In light of what has been said earlier, the three foremost advices to counselors who specialize in helping people to cope with the loss of their loved ones, can be formulated as follows:

– Counselors should encourage their grief-stricken patients to adopt an intellectually honest/stoic stance, when it comes to facing the death of close relatives/friends, on their part.Even though this approach to bereavement-counseling presupposes the possibility for the patients’ sensation of grief to become more acute initially, once they come to rational terms with their loss, the intensity of their suffering will be effectively subdued.

For councilors, it is important to be able to treat their patients in the intellectually honest manner – this itself will contribute to the rehabilitation of the latter more than anything else will.

– Counselors should take into account the particulars of their patients’ ethno-cultural affiliation.What is common about atheistic and religious views on bereavement, is that both of them imply that, in order for grief-stricken individuals to be able to recover, they should be willing to apply a mental effort into ‘letting go’ their loved ones, in the emotional sense of this word.

Yet; whereas, highly secularized Whites (even those who consider themselves formally religious) would benefit more from counselors rationalizing the earlier mentioned idea, the traditionally minded representatives of racial minorities should be encouraged to contemplate on ‘letting go’, within the theological framework of what happened to be their religion.

– Counselors should strive to encourage grief-stricken patients not to reflect upon the death of their close friends/relatives too much.This is because, while remaining mentally focused on the death of their loved ones, bereaving individuals do not only continue to experience the acute sensation of grief, but they also grow ever more emotionally unstable, due to the fact that their mental fixation on death, increase the intensity of their own subliminal death-anxieties.

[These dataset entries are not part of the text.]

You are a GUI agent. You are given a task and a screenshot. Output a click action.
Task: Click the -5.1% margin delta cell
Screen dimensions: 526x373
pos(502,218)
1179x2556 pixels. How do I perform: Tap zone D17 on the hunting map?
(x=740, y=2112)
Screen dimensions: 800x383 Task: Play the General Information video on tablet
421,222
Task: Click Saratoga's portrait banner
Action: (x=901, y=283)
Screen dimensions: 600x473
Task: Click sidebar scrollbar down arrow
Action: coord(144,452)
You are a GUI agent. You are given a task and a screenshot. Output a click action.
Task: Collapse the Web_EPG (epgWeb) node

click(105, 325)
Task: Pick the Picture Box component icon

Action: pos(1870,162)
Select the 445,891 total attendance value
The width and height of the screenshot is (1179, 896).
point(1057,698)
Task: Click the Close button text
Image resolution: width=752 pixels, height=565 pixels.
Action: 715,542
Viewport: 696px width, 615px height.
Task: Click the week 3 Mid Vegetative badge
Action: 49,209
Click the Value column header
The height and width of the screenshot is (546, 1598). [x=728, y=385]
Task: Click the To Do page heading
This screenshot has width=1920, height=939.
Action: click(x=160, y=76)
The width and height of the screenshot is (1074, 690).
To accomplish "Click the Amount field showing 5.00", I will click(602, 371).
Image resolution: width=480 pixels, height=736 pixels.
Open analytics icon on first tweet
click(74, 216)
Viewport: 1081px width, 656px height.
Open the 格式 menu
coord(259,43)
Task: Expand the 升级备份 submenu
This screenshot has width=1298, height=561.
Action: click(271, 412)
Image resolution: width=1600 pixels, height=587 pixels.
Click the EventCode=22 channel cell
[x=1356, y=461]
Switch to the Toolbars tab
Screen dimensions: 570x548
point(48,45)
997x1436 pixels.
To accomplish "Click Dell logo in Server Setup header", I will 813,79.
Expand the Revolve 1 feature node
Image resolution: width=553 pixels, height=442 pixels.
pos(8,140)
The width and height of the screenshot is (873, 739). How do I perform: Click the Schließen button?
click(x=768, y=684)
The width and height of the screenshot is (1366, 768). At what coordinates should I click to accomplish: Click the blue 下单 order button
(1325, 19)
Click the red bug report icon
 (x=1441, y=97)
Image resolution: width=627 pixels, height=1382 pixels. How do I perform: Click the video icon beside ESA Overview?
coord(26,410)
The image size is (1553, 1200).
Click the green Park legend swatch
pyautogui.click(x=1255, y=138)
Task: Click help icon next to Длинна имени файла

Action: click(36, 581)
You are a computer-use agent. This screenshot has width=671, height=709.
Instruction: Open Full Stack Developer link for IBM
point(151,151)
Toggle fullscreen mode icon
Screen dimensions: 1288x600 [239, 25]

The earlier articulated advices also imply what counselors should not do, while trying to help people to cope with the loss of their loved ones – encouraging grief-stricken individuals to cherish the memories of the dead.

This is because, while remaining ‘in touch’ with their deceased relatives/friends, people cannot help but to remain preoccupied with the unconscious thoughts of death, which can hardly have any therapeutic effect on the emotional well-being of the latter.

References

Benokraitis, N. (1996). Marriages and families: Changes, choices, and constraints. New Jersey: Prentice-Hall, Inc.

Blaik-Hourani, R. (2011). Constructivism and revitalizing social studies. History Teacher, 44 (2), 227-249.

Razinsky, L. (2010). Driving death away: Death and Freud’s theory of the death drive. Psychoanalytic Review, 97 (3), 393-424.

Tschannen, O. (1991). The secularization paradigm: A systematization. Journal for the Scientific Study of Religion, 30 (4), 395-415.

Walter, T. (1996). A new model of grief: Bereavement and biography. Mortality, 1 (1), 7-25.